Jet ski insurance explained

Digital Editor · 4 November 2021
We know that Aussies love spending time on the water and many of us are fond of getting out and exploring, or pumping some adrenaline, on jet skis or personal water crafts. But what about insuring your jet ski? We take a look.

What is jet ski insurance?

Jet ski insurance is also known as PWC insurance (personal watercraft insurance), which is a type of boat insurance or marine insurance. Depending on the level of insurance you take out, a review by Canstar of a number of jet ski insurance policies reveals this kind of insurance may provide cover if your jet ski is damaged, destroyed, or stolen, and protect you against liability claims if your jet ski causes damage to other people or their property.

It’s important to note that if your jet ski causes damage to other people or their property while attached to a trailer, it is typically excluded from jet ski insurance because the trailer is being towed by another vehicle.

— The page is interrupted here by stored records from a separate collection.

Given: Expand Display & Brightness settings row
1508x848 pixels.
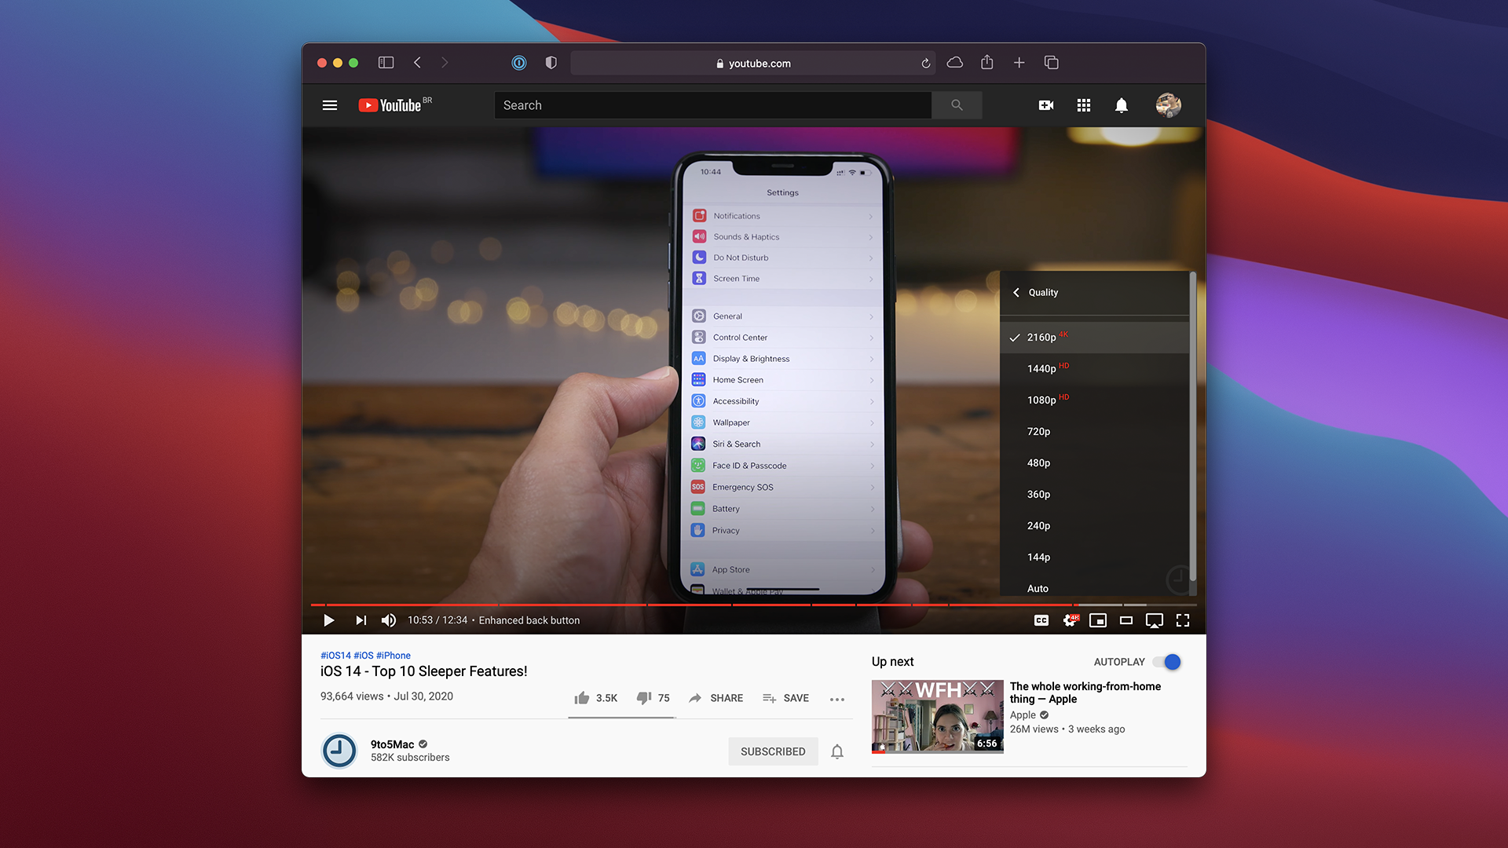Looking at the screenshot, I should pyautogui.click(x=784, y=358).
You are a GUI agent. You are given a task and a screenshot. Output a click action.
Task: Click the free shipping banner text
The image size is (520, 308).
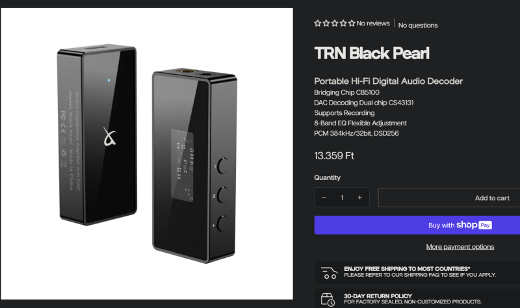point(420,272)
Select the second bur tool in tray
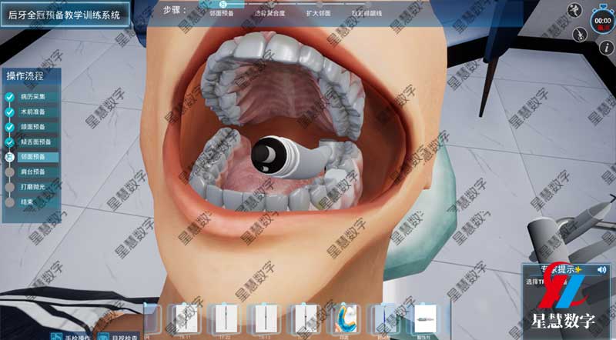Image resolution: width=616 pixels, height=340 pixels. [226, 318]
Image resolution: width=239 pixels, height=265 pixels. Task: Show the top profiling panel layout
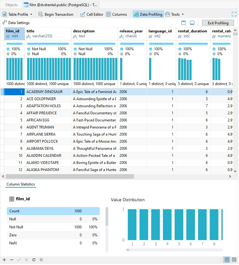(x=184, y=23)
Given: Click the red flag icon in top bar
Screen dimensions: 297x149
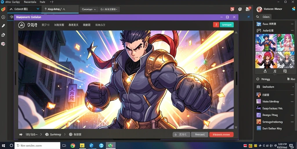Looking at the screenshot, I should coord(232,9).
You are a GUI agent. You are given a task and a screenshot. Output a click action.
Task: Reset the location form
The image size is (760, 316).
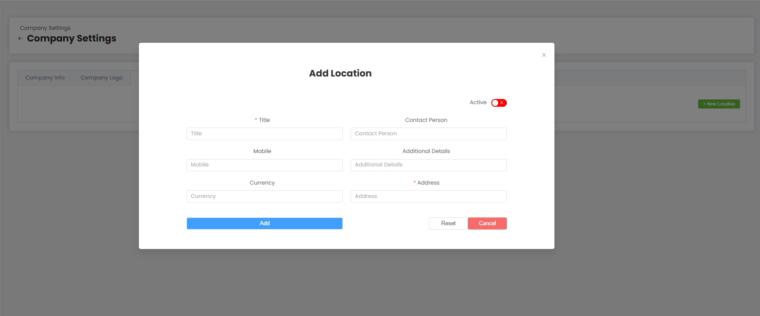pyautogui.click(x=448, y=223)
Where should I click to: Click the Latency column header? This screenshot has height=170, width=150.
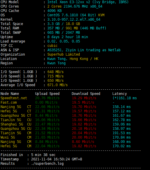119,94
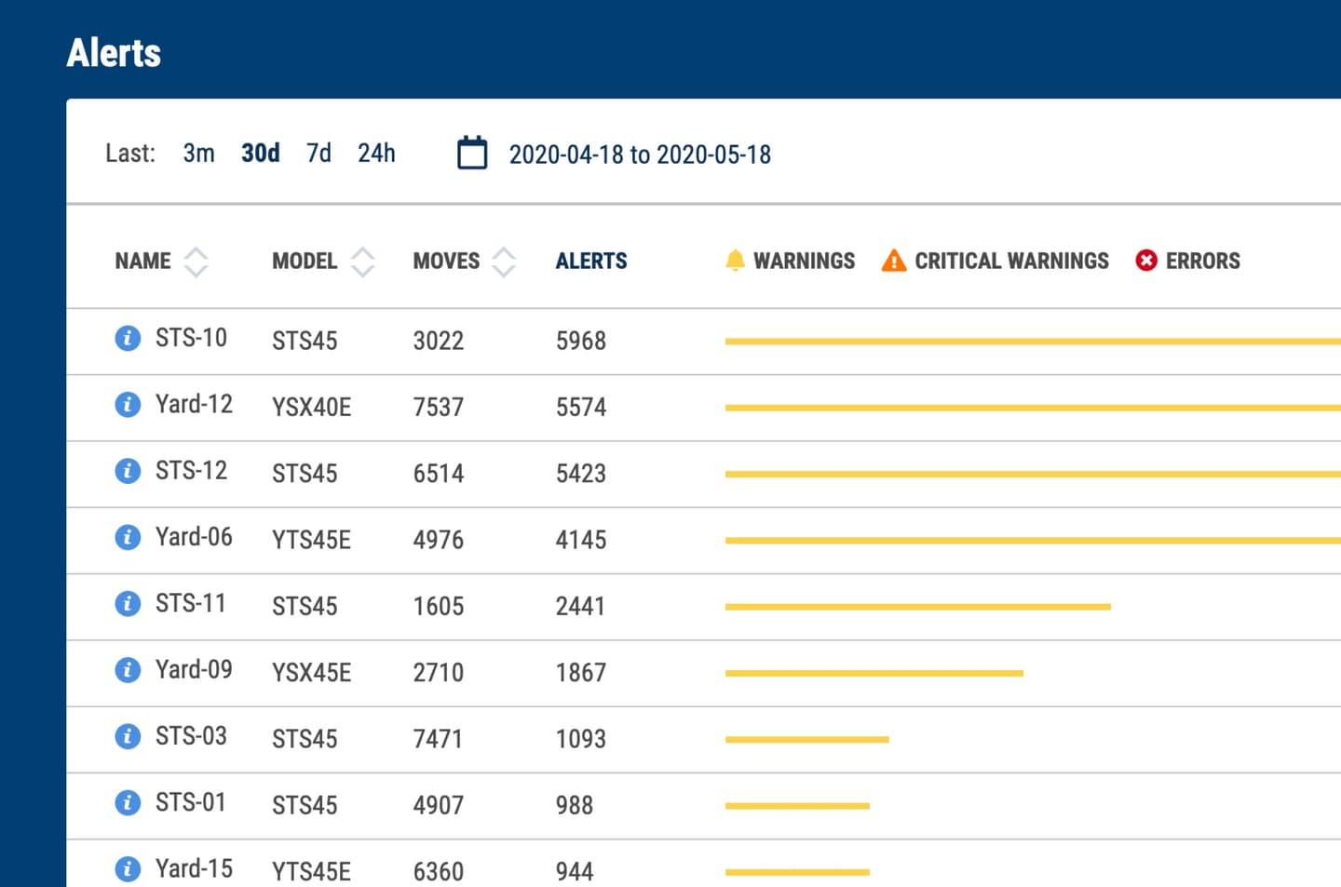Select the 3m time range
1341x887 pixels.
pyautogui.click(x=198, y=154)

Some insurance providers may cover the damage caused to your jet ski in such an accident, but otherwise this is a matter for your car insurance – and you may be covered if you have a sufficient level of comprehensive car insurance cover, depending on your policy.

What types of jet ski insurance are available?

When it comes to jet ski insurance, the exact levels of cover that you can purchase will vary depending on the provider, but some of the most common types of marine insurance in Australia are:

  1. Third party property and liability: Covers damage to someone else or their property caused by your jet ski.
  2. Third party fire and theft: This covers damage to someone else or their property caused by your jet ski, and additional covers your jet ski from fire damage and theft.
  3. Comprehensive: Covers damage to someone else or their property caused by your jet ski, or damage to your jet ski caused by events such as fire, theft, accidents and, in some cases, natural disasters and vandalism.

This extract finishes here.